All Canadians paid the price for securing Mr. Harper’s legacy. We’ll go on paying it for while.
- Andrew Jackson notes that it's silly to think that markets can address climate change without some strong public policy leadership. But of course, for the Cons (and other petro-politicians), the only acceptable time to consider the well-being of the planet is never. And indeed, Mychaylo Prystupa reports that the Cons' kangaroo-court National Energy Board is positively bragging about its elimination of any public voices from regulatory decisions about pipelines.
- Adrian Morrow reports on the Ontario Auditor-General's findings that public-private partnerships have cost that province upwards of $8 billion in public money compared to simple public management.
- Finally, Frances Russell points out how the Cons go out of their way to eliminate precisely the voices which would ensure that public policy benefits everybody, rather than only the privileged few:
Harper now faces a wide swath of civil society groups opposed to his government on everything from shockingly mean-spirited assistance to wounded veterans to wanton disregard for the environment to authoritarian disdain – and deep antagonism -towards the forms and traditions of parliamentary democracy.

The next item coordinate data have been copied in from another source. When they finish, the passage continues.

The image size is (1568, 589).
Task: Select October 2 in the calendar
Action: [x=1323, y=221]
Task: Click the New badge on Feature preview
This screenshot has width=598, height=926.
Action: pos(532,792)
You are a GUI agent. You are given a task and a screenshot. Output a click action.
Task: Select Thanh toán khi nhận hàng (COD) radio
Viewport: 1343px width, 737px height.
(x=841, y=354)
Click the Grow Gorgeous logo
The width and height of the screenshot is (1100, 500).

Never content with just opposing his adversaries, Harper enjoys pre-empting them, beating them up with a totally unexpected attack.
As prime minister, he frequently uses private members bills to begin the softening up process.

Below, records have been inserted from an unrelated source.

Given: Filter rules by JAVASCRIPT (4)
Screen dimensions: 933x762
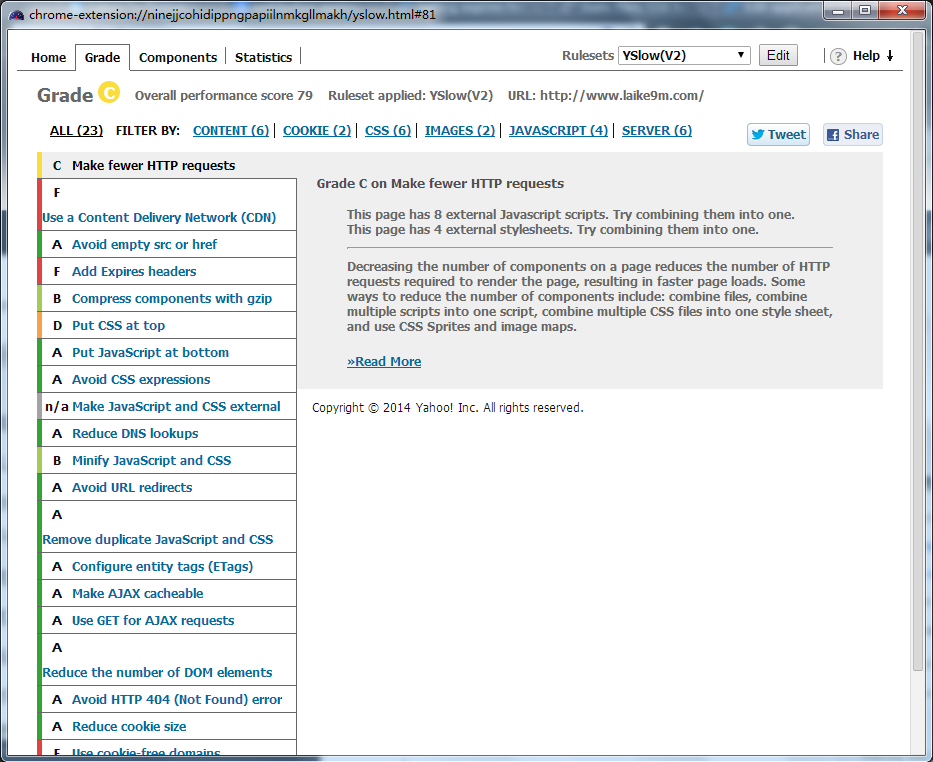Looking at the screenshot, I should (x=558, y=130).
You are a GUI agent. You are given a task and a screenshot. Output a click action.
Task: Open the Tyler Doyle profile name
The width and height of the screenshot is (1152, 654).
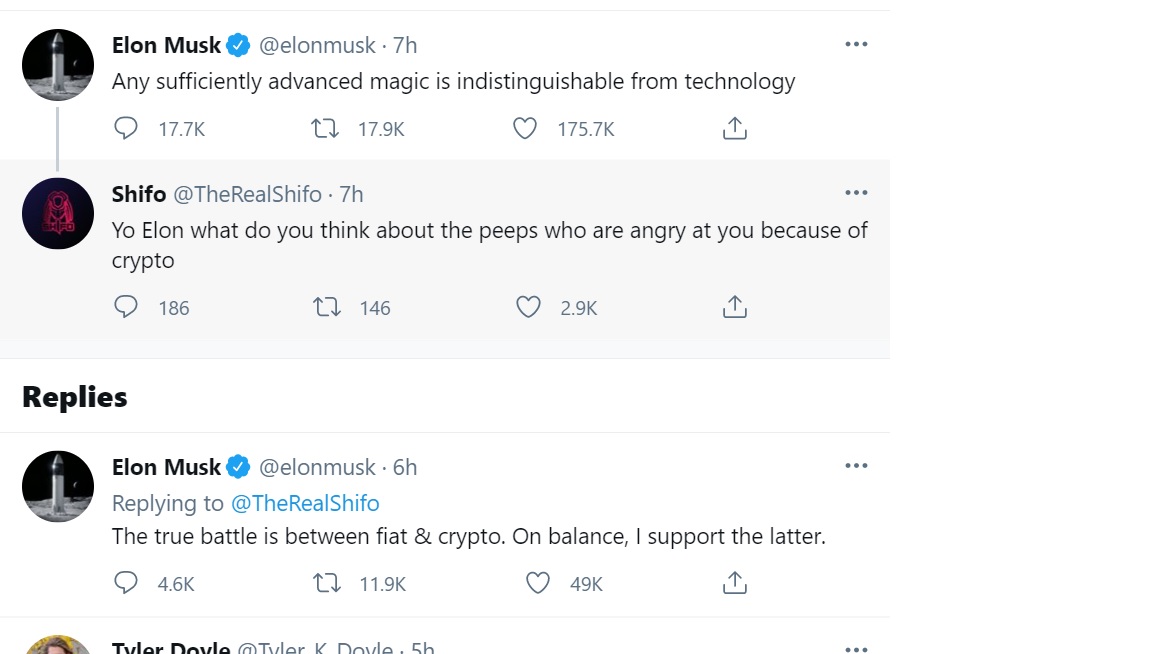tap(171, 647)
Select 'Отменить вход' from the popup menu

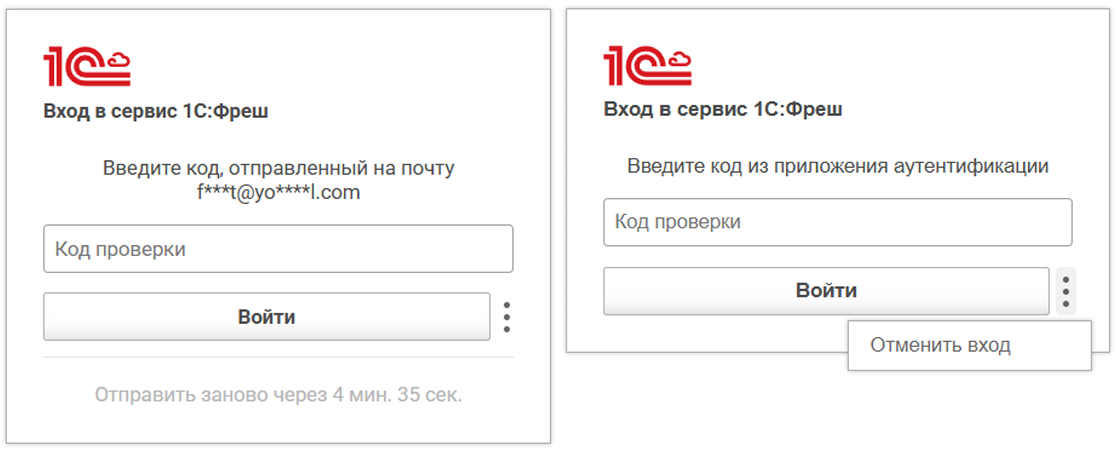[x=940, y=346]

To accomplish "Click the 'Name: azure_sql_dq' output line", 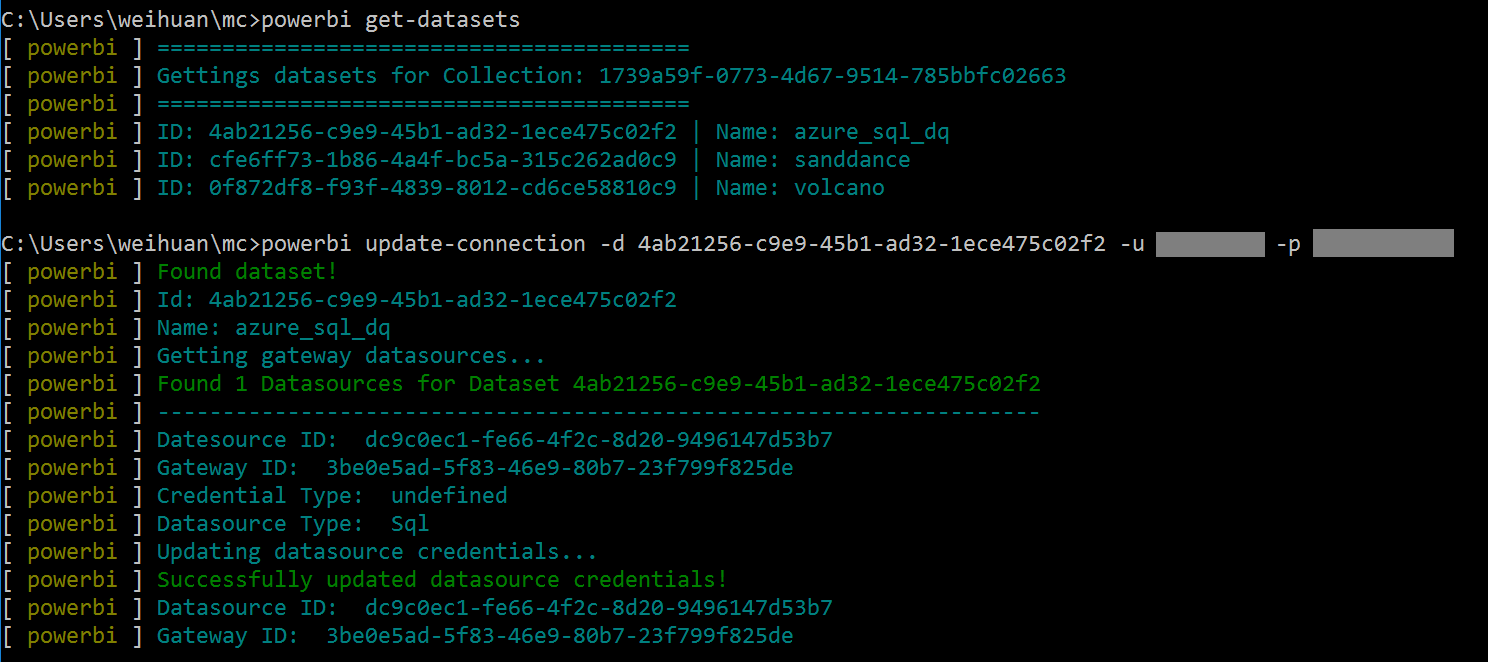I will point(273,328).
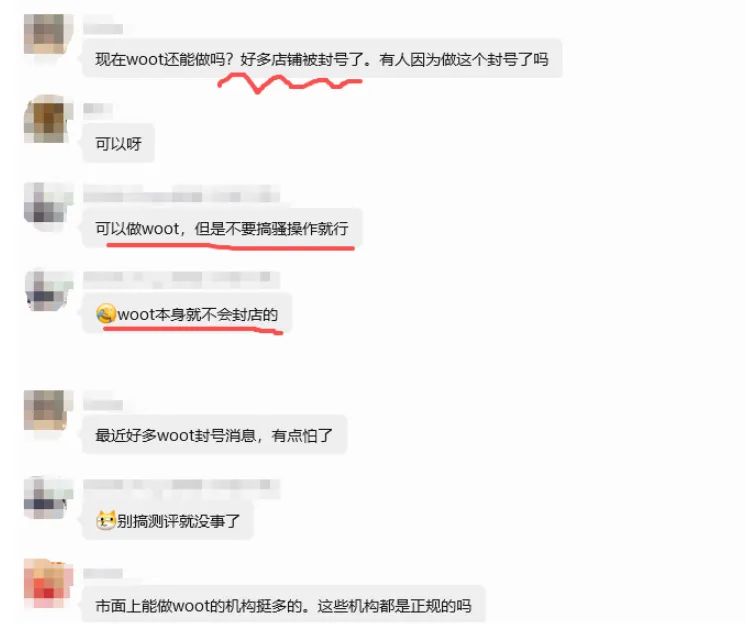Click the avatar beside the first woot question
Image resolution: width=745 pixels, height=625 pixels.
48,34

Take, for example, the Conservatives’ visceral – and obviously intensely personal – antagonism to organized labour. Harper is moving swiftly to destabilize and disempower Canada’s trade unions. Using the ruse of a backbench Conservative MP’s private member’s bill as the cover, the legislation will force unions to publicly disclose the names and salaries of all employees earning more than $100,000 a year and reveal how much of their time each spends on political activities, lobbying and other non-labour relations work.
Noticeably missing from this purported concern for union members is any actual changes to ensure workplace rights and protection for Canadian workers. And, of course, there is not the remotest indication of similar disclosures being required from the corporate side of the economy.
What better way to try to weaken, divide and destabilize Canada’s House of Labour than perpetrating a Hobbesian war of all against all by stirring up internal strife between leaders and members and between unions with strong and progressive collective agreements and those struggling with weaker and less robust ones forced to exist on the fringes?
With the Harper Conservatives, it’s always win-win for corporations and the well-to-do and lose-lose for everyone else.